Robert Heinecken
American, 1931-2006
TV Dinner/Shrimp #1, 1971
unique emulsion on canvas with chalk
10 1/2 × 13 1/2 in.
SBMA, Museum Purchase
2008.49a
Robert Heinecken checking prints, 1982 (Photo: Bill Jay)
“An aspect of the work has to do with altering the literal/cultural meaning of existing public images by making minimal changes and additions. Using superimposition, juxtaposition and other contextual changes, I am functioning as a visual guerrilla.”
- Robert Heinecken
Shiva, The Lord Whose Half Is Woman, 1992
COMMENTS
Sex and food. They are the core requirements of human life, the paths to fundamental appetites that must be satisfied, the daily reminders of our physical nature, the great levelers that no individual can fully transcend. It is no surprise that sex and food, hunger zones so central to what comprises us, are also stupendously rich cultural foci: their representations, particularly by the media, are stunningly powerful sites of mass psychology and revelation, places where we expose hidden desires and manias. As a tribute to Robert Heinecken (1932-2006), Rod Slemmons, Director of Chicago’s Museum of Contemporary Photography, collected images from Heinecken’s restless engagements with these topics, surveying work from the 1960s through the 1990s.
Heinecken’s particular brilliance was well suited to these subjects. While his production did vary, it centered on some deconstructive and suggestive anthropological/sociological examinations of mainstream and commercial photography as a form of inexorable cultural confession, as a communicative means through which we inevitably and somewhat unconsciously expose our hopes and fears. For the most part, Heinecken photographed photographs, often from magazines, collaging them together, juxtaposing or superimposing one atop another, and his work provided a compelling argument that we live not so much in a physical world of nature and time as in some imagistic flux-realm, some meta-place where popular mass media effaces the real and constructs a hyper-zone of titillation and confession. Food first!
Heinecken’s "TV Dinner/Shrimp", 1971, is a series of six photographs that narrate a TV dinner from packaging to consumption. The first photograph shows the glossy seduction of display and advertising, as Heinecken photographed the boxed dinner with its alluring and heightened image of the promised luscious repast. The next several photographs chronicle the chastening reality of what is in the box, a lot of tin foil and some unappetizing chow that looks nowhere as desirable as what is shown on the box, but is nevertheless consumed bit by bit, until an empty tray completes the series. It is a mini-suite of expectation and denial: the packaging creates one level of seduction that is eventually frustrated, but consumed anyway, the tricky falling-off between the ideal and the real. Other images here deconstruct things such as hamburgers and meals from art-museum cafés in telling autopsies of the ubiquity of consumption.
If packaging and the presentation of food is no small part of an effort to stimulate desire, that becomes even more apparent in the relentless attempts to summon the erotics of sexuality.

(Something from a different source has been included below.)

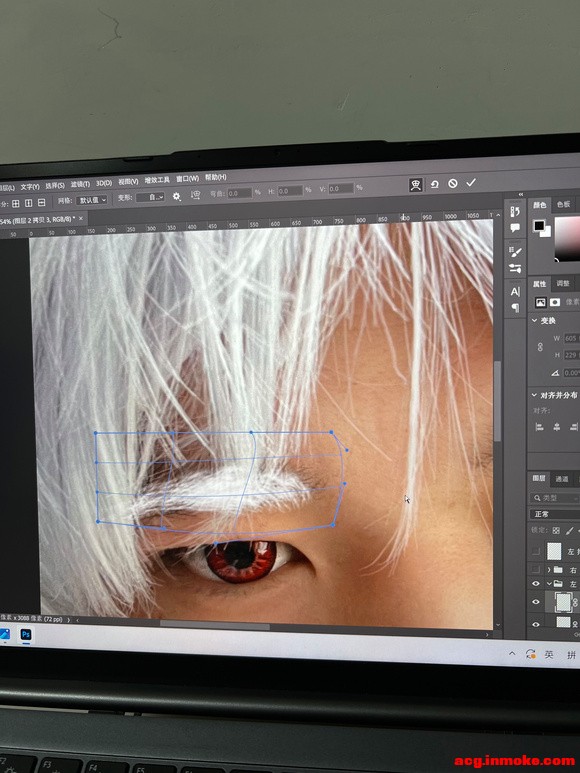Viewport: 580px width, 773px height.
Task: Switch to the 通道 channels tab
Action: tap(562, 479)
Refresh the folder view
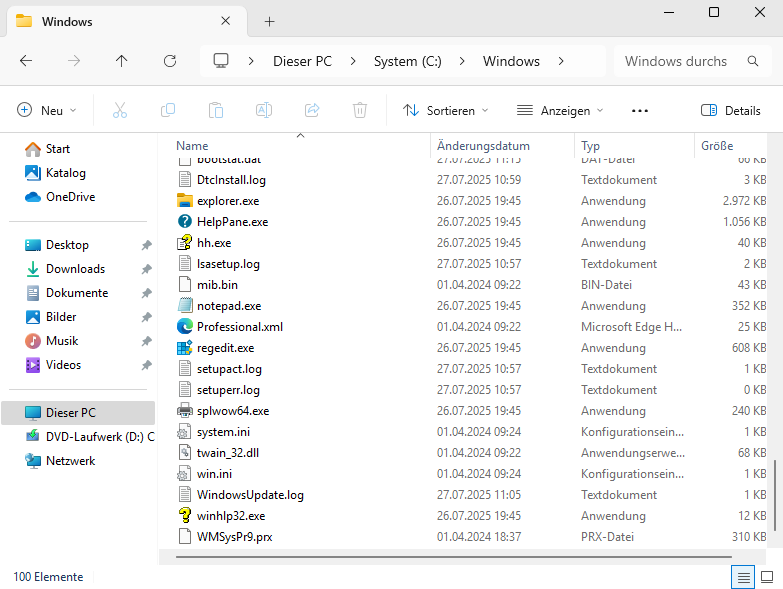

It is everywhere, and Heinecken’s work indulges in the ceaseless glut of sexualized imagery that is part of every aspect of modern culture. By juxtaposing or layering endless images of fashion, celebrity, advertising, and pornography, often accompanied by snippets of text, Heinecken offers human sexuality as having largely shifted from a physical to a visual activity. Images of bondage, fetishism, and oral fixation, of women as bearers of sexual attributes (and that is from the mainstream material!) pile up in endless combination, pandering to the heterosexual male viewer, the assumed consumer of much of Heinecken’s source material.
"Shiva, The Lord Whose Half Is Woman", 1992, made from literally hundreds of photographs, offers a kind of summary for Heinecken, a kind of ironic omnisexuality, a hermaphroditic tantra of sexuality that both celebrates and transcends gender and/or sexual orientation in some paean to pleasure as another consumer delight. When it came to sex, Heinecken always reckoned on the eye as the hungriest and most erotic orifice of all.

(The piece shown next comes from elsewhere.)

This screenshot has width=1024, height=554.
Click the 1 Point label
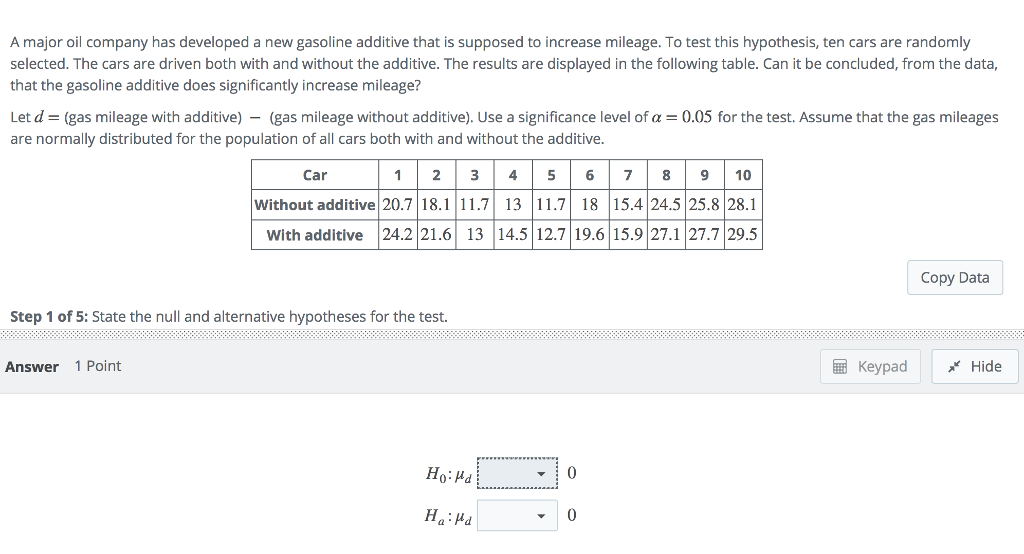(x=98, y=366)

James Yood, “Robert Heinecken: Sex and Food”, Aperture Archive, Winter, 2007
https://archive.aperture.org/article/2007/4/4/robert-heinecken-sex-and-food
SBMA CURATORIAL LABELS
Referring to himself as a “para-photographer,” Robert Heinecken often worked without a camera and incorporated images from magazines, newspapers, catalogs, and commercial items into his work. In his TVDinner/Shrimp photographs, Heinecken visually narrates the gradual consumption of a Swanson TV dinner. Through the lure of product design, the package promises an alluring and delicious boxed meal; however, the subsequent photographs demonstrate the discrepant reality of the box’s pitiful contents and their underwhelming presentation. Wrapped in a copious amount of tinfoil, the actual dinner appears to consist of overheated shrimp, congealed sauce, and cardboard-looking fries and peas that presumably end up being consumed anyway. Through this series of photographs, Heinecken alludes to idealized expectations and the misleading reality of material goods marketed for mass consumption.